Проницательность присных до таких далей не доходила, на это ее не хватало; хватало ее только на пересуды о тайных беседах с Семаилом и об их предмете, да еще на то, чтобы превратить ангельское недовольство «самым похожим» творением вообще в особую неприязнь к подраставшему избранному народу, — хватило ее и на осторожное злорадство по поводу маленького потопа и серного дождичка, которые, к собственному огорчению, пришлось напустить на одного отмеченного особыми, далеко идущими намерениями отпрыска этого племени с плохо, впрочем, скрытым намерением сделать наказание неким промежуточным средством.

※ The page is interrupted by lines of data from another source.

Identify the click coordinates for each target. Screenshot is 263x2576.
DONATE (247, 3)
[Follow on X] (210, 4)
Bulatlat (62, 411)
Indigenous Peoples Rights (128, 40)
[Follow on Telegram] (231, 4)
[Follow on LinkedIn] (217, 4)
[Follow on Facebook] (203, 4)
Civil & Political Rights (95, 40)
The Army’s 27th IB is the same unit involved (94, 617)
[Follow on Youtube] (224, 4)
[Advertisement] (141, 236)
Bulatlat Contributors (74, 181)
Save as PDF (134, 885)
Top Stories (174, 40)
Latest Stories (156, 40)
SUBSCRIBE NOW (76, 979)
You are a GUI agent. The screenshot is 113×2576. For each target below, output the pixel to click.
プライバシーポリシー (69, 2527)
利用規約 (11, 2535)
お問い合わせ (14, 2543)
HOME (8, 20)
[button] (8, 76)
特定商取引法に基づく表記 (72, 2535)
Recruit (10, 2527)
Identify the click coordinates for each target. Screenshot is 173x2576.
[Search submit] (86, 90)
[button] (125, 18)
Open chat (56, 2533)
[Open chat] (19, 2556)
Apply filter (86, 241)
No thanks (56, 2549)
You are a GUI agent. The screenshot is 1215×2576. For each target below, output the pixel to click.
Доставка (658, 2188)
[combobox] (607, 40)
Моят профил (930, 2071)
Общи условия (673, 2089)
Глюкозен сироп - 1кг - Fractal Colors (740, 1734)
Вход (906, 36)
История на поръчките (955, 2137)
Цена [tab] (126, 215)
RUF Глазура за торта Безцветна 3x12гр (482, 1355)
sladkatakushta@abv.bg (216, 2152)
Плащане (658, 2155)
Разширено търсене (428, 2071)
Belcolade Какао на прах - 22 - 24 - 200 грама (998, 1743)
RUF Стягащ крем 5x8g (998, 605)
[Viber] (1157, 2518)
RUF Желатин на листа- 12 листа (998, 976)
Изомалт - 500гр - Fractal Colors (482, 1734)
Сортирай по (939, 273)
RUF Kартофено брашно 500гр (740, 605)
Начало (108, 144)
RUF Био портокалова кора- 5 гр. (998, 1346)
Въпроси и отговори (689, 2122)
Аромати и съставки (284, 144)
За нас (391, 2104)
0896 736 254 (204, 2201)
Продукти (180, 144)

Все это выражалось в опускании уголков ротика и в почти незаметном движении головы, которыми хористы призывали друг друга прислушаться к тому, что делается внизу, где этого отпрыска, со связанными за спиной руками, везли на парусно-гребном струге вниз по великой реке Египта в темницу.
РАЗДЕЛ ПЕРВЫЙ
«ДРУГАЯ ЯМА»
Иосиф знает свои слезы
Иосиф тоже вспоминал о потопе — по закону соответствия верха и низа. Мысли обеих сфер встречались или, если угодно, шли параллельно на большом расстоянии друг от друга — с той только разницей, что здесь, внизу, на волнах Иеора, под духовным гнетом тяжелых бед, отпрыск человеческий думал об этом начале и образце всех возмездий с куда большей проникновенностью и ассоциативной энергией, чем то когда-либо удалось бы там, наверху, не знающему ни боли, ни бед племени, которое просто любило немного посплетничать.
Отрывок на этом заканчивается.